▶ _Given text_:
----------

Another way of thinking about the relationship between human beings and the objects that exist in the world is modern science. Manuel Curado argues that the interpretation that is usually offered about the scope and meaning of modern scientific activity is very poor. From his point of view, to try to understand the world is a very poor description of this scientific activity. The scientists describe the world, of course, but also invent and create new objects. Curado proposes a philosophical calculus of the ratio there is between the natural world and the artificial world. From his point of view, the natural world is getting smaller every day. He concludes from this situation that the radical interest of modern science is the creation of artificial worlds. As this trend grows in scope, the future will see the completion of this project. The conclusion he draws is that the ultimate concern of human beings is competing with God, not only in the neutral way of understanding the work of God. These very interesting ideas were presented in the essay "The Future of God", part of the edited book Why God If We Do Have Science?

----------

▶ _Raw data_:
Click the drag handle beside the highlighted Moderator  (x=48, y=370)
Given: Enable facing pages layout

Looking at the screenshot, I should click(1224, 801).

----------

Continue the passage on modern science and the making of artificial worlds, picking up right after its last sentence.

Author of many books, namely The Myth of the Automatic Translation (Braga, Universidade do Minho / CEHUM, 2000), Mysterious Light: Consciousness in the Physical World (Famalicão, Quasi, 2007), Biomedical Law: The Portuguese Legislation (Lisbon, Quid Juris, 2008), Why God If We Do Have Science? (Porto, Fronteira do Caos, 2009). Editor of the following books: Consciousness and Cognition (Braga, Faculty of Philosophy / UCP, 2004), Mind, Self and Consciousness (Braga, Faculty of Philosophy / UCP, 2007), Italian Letters of Luis Antonio Verney (Lisbon, Sílabo, 2008), Transparent Persons: Current issues in Bioethics (Coimbra, Almedina, 2008) and the God in the University: What Portuguese Academics Do Think About God? (Porto, Fronteira do Caos, 2011), "Collected Works of Edmundo Curvelo" (Lisboa, Fundação Calouste Gulbenkian, 2013).
Manuel Curado is also the author of a vast number of articles and book chapters. Many of them were written from the intense and enthusiastic lecturer activity that he has developed and is developing in Portugal and abroad.